• [Goals]
1 - In the passage on MITH's server migrations and security, why did MITH staff re-mount some sites as static HTML pages and images without their databases? Answer in one to three sentences.
2 - Please reproduce the stretch of the records from the start of the records through the line that contains "專輯 (568, 24)", word for word.

Active management to support digital materials necessarily involves change—for one thing, physical machines wear out and become obsolete. The longer a website’s life, the more certain it is that those digital materials will need to be migrated from one system to another in response to the obsolescence of the underlying physical machines. Over its sixteen year history, MITH has used a succession of physical machines as servers. As machines approached their end of life, MITH would migrate the content of servers—the digital materials over which MITH exercised stewardship—to new hardware. As an example of this process and in the interest of precision, we’ll discuss actions undertaken on two generations of such systems: machines that hosted MITH’s projects from 2006 to 2009, and those that have hosted MITH’s projects since 2009. The two physical servers that hosted MITH projects from 2006 to 2009 also contain data representing an older generation of machines—copies of MITH’s digital work back to 2003. Given that the outgoing and the successor machines have run versions of the same operating system, migration refers to copying those parts of the system where users (rather than system utilities) have stored data. These include file directories associated with the accounts of people who were granted access to MITH machines, file directories utilized by the web server (containing the HTML and related documents and source code for various websites), as well as databases, and configuration files. The copying—migration—of these key files was part of the management of the MITH servers as active systems. The goal was to replicate functionality from one generation of physical hardware to the next. As part of server migrations, MITH also created disk images, that is complete copies, of the servers’ hard drives, and took other actions (about which we’ll say more below) to help ensure preservation of data.

For the majority of the digital work created at MITH, this represents the complete story. Basic active management has kept these websites, some quite old, online.

Security

The life stories of digital materials can become more complex for a number of reasons. Security problems are one complication that face stewards of digital materials. In the case of digital humanities websites, the most common security problems involve SQL injection attacks in which interactive components of a site can be compromised to run malicious software code often for the purpose of sending spam messages or disrupting regular network traffic. MITH has direct experience with these challenges. At the request of the University of Maryland’s network administrators and with assistance from staff of the Division of Information Technology and paid external computer security consultants, MITH conducted a thorough review of all its projects in 2009 after several years of progressively increasing instability due to security problems. This review was conducted as part of migrating to new, clean systems and some sites were deemed too insecure to return to full, online availability. Compressed archives of projects, even those with security vulnerabilities, were copied to new machines and external storage media. No files were ever deleted but the process of responding to security concerns nonetheless created a category of projects that could not simply be reproduced online following the server migrations. These projects have needed to be managed in alternative ways. By evaluating some sites as archival records not solely as active projects, MITH staff decided to re-mount static resources—HTML pages, images, and so on—without the accompanying databases to lessen future security risk while preserving evidence of these projects. The 2008 Digital Diasporas Symposium is one example of this approach. A database had been part of the original site for the purpose of accepting registration information but no longer needed to be online after the end of the conference. In other cases, addressing security or other problems would require making choices or potentially altering features of sites. Where a site was no longer the active project of the scholar who created it (she/he has “completed” it and moved on), MITH has decided not to make substantial changes unilaterally.

• [Source material]
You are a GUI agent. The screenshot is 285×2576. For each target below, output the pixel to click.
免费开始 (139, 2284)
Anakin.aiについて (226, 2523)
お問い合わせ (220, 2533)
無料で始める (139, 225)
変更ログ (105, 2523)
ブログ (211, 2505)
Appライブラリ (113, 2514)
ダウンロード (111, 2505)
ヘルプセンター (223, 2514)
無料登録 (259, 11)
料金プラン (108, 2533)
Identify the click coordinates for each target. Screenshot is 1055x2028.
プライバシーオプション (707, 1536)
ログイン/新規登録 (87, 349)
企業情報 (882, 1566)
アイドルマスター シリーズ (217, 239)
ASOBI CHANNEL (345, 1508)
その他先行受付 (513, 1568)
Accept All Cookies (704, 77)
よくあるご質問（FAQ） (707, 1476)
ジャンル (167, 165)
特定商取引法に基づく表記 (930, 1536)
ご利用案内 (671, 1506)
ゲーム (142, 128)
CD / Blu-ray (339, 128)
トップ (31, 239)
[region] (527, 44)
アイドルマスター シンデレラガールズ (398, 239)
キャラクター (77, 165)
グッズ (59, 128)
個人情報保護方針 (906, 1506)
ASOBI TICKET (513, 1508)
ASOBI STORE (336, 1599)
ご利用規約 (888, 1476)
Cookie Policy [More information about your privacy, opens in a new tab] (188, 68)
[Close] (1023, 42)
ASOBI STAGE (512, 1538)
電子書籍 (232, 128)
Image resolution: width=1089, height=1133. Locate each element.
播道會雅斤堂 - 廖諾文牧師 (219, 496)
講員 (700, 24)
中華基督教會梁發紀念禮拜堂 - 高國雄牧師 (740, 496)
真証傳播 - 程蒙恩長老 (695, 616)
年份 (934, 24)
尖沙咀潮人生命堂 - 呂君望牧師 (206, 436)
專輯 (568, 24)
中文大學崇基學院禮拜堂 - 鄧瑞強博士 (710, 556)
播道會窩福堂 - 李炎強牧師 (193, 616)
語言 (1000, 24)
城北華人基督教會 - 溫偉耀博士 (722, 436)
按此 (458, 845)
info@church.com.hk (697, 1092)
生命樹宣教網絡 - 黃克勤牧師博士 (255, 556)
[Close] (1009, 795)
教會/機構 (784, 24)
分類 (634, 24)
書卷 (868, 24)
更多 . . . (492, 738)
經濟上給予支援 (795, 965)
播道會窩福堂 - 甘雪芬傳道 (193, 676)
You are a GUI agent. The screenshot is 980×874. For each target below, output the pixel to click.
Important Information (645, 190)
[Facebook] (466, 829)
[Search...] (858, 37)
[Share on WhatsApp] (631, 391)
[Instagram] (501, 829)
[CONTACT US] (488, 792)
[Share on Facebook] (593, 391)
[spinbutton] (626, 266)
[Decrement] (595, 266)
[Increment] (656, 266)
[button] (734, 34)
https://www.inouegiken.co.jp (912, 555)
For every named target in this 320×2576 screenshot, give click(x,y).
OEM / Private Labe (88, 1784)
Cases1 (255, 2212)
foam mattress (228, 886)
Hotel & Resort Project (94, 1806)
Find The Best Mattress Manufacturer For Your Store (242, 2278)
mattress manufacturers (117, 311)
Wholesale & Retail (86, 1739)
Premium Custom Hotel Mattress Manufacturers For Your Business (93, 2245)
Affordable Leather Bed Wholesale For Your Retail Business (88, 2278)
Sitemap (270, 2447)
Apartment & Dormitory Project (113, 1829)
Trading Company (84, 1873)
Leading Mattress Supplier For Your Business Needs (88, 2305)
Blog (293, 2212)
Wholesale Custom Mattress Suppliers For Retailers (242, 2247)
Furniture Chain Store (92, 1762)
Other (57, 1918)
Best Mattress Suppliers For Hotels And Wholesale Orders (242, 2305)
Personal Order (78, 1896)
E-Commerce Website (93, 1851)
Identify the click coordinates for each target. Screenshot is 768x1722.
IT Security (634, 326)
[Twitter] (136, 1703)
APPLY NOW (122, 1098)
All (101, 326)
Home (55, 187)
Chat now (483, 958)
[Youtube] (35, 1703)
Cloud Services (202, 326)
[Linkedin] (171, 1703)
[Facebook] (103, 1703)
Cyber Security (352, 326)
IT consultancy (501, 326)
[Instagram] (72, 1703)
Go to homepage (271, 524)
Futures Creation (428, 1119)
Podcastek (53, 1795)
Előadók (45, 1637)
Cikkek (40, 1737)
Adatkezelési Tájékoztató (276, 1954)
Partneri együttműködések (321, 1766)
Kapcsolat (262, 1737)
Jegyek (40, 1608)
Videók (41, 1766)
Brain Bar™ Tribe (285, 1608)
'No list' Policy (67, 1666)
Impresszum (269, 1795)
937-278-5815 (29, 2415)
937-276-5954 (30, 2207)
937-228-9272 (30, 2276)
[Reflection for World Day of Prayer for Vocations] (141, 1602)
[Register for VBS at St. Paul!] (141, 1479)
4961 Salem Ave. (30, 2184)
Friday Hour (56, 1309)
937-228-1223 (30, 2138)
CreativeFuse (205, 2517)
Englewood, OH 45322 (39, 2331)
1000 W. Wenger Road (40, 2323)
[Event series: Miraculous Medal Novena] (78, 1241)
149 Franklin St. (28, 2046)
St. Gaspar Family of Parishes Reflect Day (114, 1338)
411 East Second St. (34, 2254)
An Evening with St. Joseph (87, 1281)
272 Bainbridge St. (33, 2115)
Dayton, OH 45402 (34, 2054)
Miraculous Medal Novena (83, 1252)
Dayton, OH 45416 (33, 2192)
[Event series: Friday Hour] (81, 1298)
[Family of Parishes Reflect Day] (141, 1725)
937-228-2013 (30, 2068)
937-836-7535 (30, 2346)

• [Final results]
1 - MITH staff treated some sites as archival records, not only as active projects. They re-mounted the static resources without the accompanying databases to lessen future security risk while still preserving evidence of those projects.

2 -
You are a GUI agent. The screenshot is 285×2576. For each target below, output the pixel to click.
免费开始 (139, 2284)
Anakin.aiについて (226, 2523)
お問い合わせ (220, 2533)
無料で始める (139, 225)
変更ログ (105, 2523)
ブログ (211, 2505)
Appライブラリ (113, 2514)
ダウンロード (111, 2505)
ヘルプセンター (223, 2514)
無料登録 (259, 11)
料金プラン (108, 2533)
Identify the click coordinates for each target. Screenshot is 1055x2028.
プライバシーオプション (707, 1536)
ログイン/新規登録 (87, 349)
企業情報 (882, 1566)
アイドルマスター シリーズ (217, 239)
ASOBI CHANNEL (345, 1508)
その他先行受付 (513, 1568)
Accept All Cookies (704, 77)
よくあるご質問（FAQ） (707, 1476)
ジャンル (167, 165)
特定商取引法に基づく表記 (930, 1536)
ご利用案内 (671, 1506)
ゲーム (142, 128)
CD / Blu-ray (339, 128)
トップ (31, 239)
[region] (527, 44)
アイドルマスター シンデレラガールズ (398, 239)
キャラクター (77, 165)
グッズ (59, 128)
個人情報保護方針 (906, 1506)
ASOBI TICKET (513, 1508)
ASOBI STORE (336, 1599)
ご利用規約 (888, 1476)
Cookie Policy [More information about your privacy, opens in a new tab] (188, 68)
[Close] (1023, 42)
ASOBI STAGE (512, 1538)
電子書籍 (232, 128)
Image resolution: width=1089, height=1133. Locate each element.
播道會雅斤堂 - 廖諾文牧師 (219, 496)
講員 (700, 24)
中華基督教會梁發紀念禮拜堂 - 高國雄牧師 (740, 496)
真証傳播 - 程蒙恩長老 (695, 616)
年份 (934, 24)
尖沙咀潮人生命堂 - 呂君望牧師 (206, 436)
專輯 (568, 24)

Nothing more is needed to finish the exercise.